Your answer must contain only the lines from the one containing "The width and" through the end of the entries below, reproduced character for character.

=== Begin Enclosure ===

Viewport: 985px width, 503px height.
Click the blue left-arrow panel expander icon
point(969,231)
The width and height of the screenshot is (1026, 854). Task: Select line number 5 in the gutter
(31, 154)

=== End Enclosure ===

**Exercise result**
The width and height of the screenshot is (1026, 854). Task: Select line number 5 in the gutter
(31, 154)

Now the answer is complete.